The report also concluded that there was a clear breach of the Human Rights Act, an act that Labor had promised to uphold within this facility when it was first established. When then Labor Chief Minister Jon Stanhope opened the Alexander Maconochie Centre in 2008, it was hailed as Australia’s first human rights prison. It was designed to provide an experience for detainees that resembled normal life, with a unique mix of cell blocks, domestic-style cottages and a transitional release centre to provide a sense of humanity to detainees held in the facility against their will—the facility of course being named after the great penal reformer Alexander Maconochie, a former governor of Norfolk Island. The minister’s inept management of this facility stands in contrast to the principles which Governor Maconochie stood for and on which the facility was founded.

When the AMC first opened, then Attorney-General Simon Corbell said that facility was a special prison that represented the denunciation of the idea that harsh conditions were part of a prisoner’s punishment. He said:

The enduring idea was that everything from boredom to violent assault and rape, dreary and demoralising environment, lack of activity and isolation are all somewhat part of the sentence. The government is proud and unabashed in our denunciation of that idea. It is barbaric and inhumane.

I wonder what Mr Corbell thinks of the AMC under the management of this Labor-Greens government today!

Whilst we can only wonder what he thinks, we are under no illusion about what former Labor Chief Minister Mr Stanhope, thinks. Mr Stanhope has been very loud and very clear about his dismay at what the prison he opened has become under the watch of this Labor-Greens government and particularly under this minister.

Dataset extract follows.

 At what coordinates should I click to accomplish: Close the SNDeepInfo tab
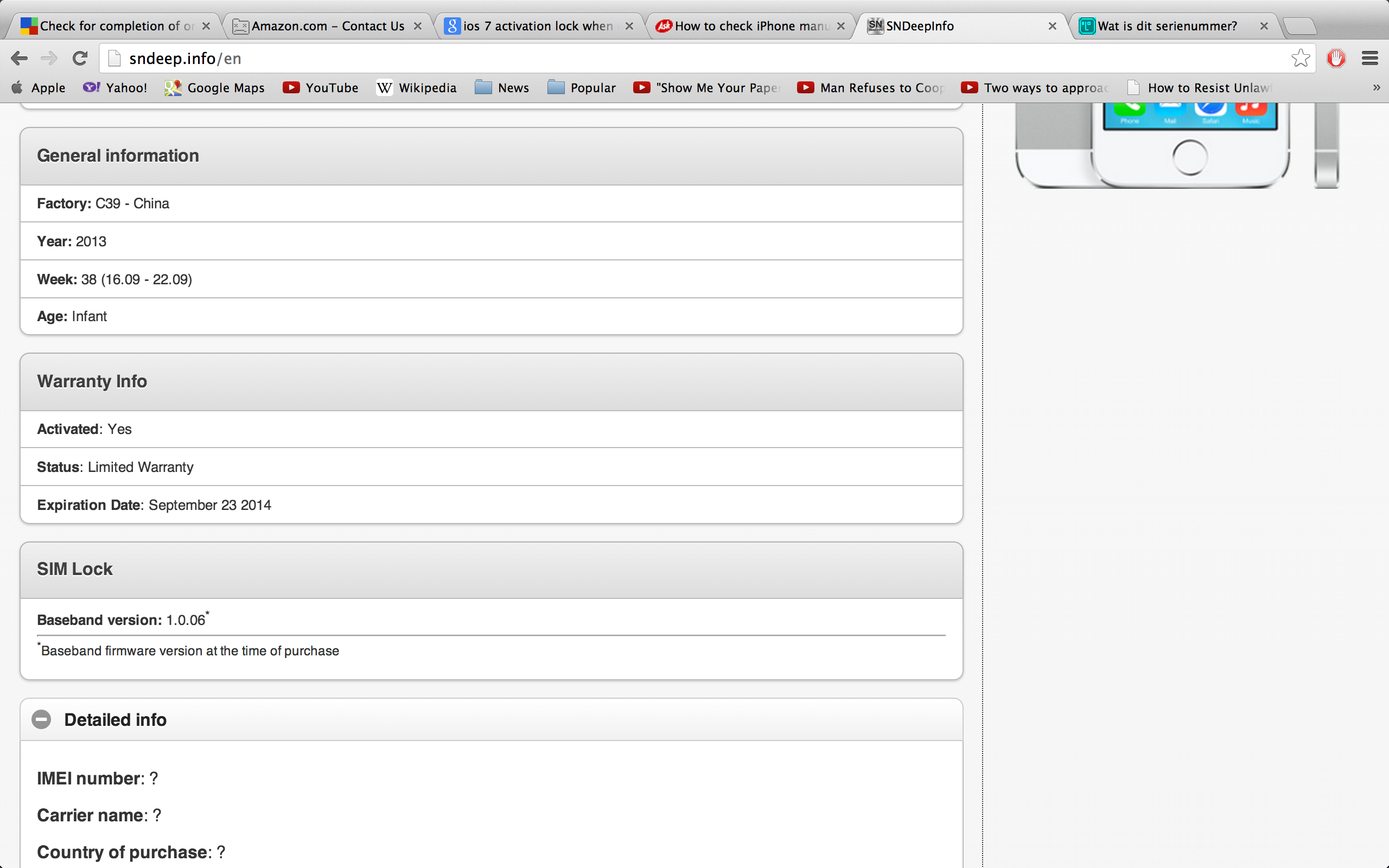point(1052,26)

Recently Mr Stanhope said he “found it very hard to believe that such callous and tone-deaf response to such a scarifying report could have originated in the minister’s office”. But that is exactly what we see today.

In response to Mrs Kikkert’s motion in August, the Minister for Corrections refused to apologise for, or express any remorse at, the litany of failures in our corrections system under his watch. He refused to take responsibility for his record. Instead, he chose to congratulate himself on his achievements as Minister for Corrections.